But I think that's part of the reason that for so many years, I was content with not having affection. I thought, "maybe I'm just not that pretty," or "maybe I'm fat" (like every other girl thinks). But after going out with girlfriends, and getting hit on frequently, I know that I am not the problem anymore.


----------



## Redallover225

SlowlyGettingWiser said:


> Red:
> 
> Can you get a temporary part-time job to pay for IC? Would your parents be able/willing to help you pay for short-term IC (if they knew how miserable you currently are?)


First let me say I am not miserable. I'm unhappy, yes, but not miserable. 

Second, I already work 30 hours a week, and occassionally pick up a weekend here and there. My husband, however, started his own business last year, and we've been dependent on his income since we've been married. And with your own business, your income is dependent on other people paying their bills. So since the income has become MUCH less in the last two years, unless he decides to get a part-time job, we're pretty stretched thin.

And my parents: Divorced and stretched pretty thin themselves.

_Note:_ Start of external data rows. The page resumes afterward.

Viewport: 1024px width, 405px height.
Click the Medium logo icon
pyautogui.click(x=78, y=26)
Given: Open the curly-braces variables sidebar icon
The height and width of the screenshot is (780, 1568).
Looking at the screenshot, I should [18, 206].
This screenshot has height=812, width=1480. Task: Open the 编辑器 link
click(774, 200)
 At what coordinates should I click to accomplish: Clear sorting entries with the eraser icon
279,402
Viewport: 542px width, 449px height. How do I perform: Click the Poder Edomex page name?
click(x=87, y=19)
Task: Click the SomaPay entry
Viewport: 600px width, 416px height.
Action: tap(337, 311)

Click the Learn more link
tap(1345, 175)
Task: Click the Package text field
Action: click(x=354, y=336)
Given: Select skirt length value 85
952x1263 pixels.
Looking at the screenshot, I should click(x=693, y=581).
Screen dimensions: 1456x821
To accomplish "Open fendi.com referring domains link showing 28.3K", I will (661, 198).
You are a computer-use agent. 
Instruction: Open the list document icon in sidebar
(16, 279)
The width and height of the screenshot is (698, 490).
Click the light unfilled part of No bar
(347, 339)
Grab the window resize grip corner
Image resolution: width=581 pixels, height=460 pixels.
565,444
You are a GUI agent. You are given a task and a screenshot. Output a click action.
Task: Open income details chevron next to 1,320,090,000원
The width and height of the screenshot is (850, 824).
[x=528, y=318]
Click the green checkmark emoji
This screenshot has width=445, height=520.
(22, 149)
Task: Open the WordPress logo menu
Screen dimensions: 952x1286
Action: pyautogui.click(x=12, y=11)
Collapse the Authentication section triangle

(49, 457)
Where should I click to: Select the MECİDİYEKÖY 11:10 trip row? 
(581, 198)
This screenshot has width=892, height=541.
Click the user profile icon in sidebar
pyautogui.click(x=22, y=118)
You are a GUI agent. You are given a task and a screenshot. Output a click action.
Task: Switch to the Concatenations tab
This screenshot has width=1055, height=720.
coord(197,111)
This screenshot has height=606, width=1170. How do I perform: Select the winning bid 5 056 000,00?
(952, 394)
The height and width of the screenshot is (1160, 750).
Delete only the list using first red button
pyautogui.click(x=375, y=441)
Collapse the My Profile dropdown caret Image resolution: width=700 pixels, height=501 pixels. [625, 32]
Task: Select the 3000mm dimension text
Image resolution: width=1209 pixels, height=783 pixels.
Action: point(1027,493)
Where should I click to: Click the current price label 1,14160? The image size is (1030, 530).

Lastly, your previous post really hit me. I guess I still see him in a different light. I try and see the problem from both angles.... both sides. In my view, he's a pretty good guy. This decision would be A LOT easier to make if he were an a$$ or a jerk.


----------



## RClawson

*Lastly, your previous post really hit me. I guess I still see him in a different light. I try and see the problem from both angles.... both sides. In my view, he's a pretty good guy. This decision would be A LOT easier to make if he were an a$$ or a jerk.
*

Red I think you are missing the point. The fact is that at this point you are being abused emotionally and have been for a long time. Do not be to naive about him having homosexual leanings. I do know more than a couple of guys who for years masqueraded as the ultimate man's man complete with beer, football, hunting etc. That is until they could not stand the charade any longer. It could also be he is just asexual. At any rate his neglect of you from a standpoint of intimacy is inconsiderate and as was said before laying a foundation for your kids that is quite harmful. No matter how great you think he is for the kids.


----------



## memyselfandi

First of all, in response to MrK...I doubt that he's gay.

In response to Redllover225..I know how you feel.

My first husband was affectionate as hell. He was always all over me whether it was touching me, holding my hand, sex, etc. He had this thing where we could be walking down a street holding hands and he'd kick my hand into the crook of his arm if he had to do something as simple as scratching his nose...and then grab my hand again. Oftentimes when I was doing things around the house, he'd grab my ass and say, "Niiice Assss!!!"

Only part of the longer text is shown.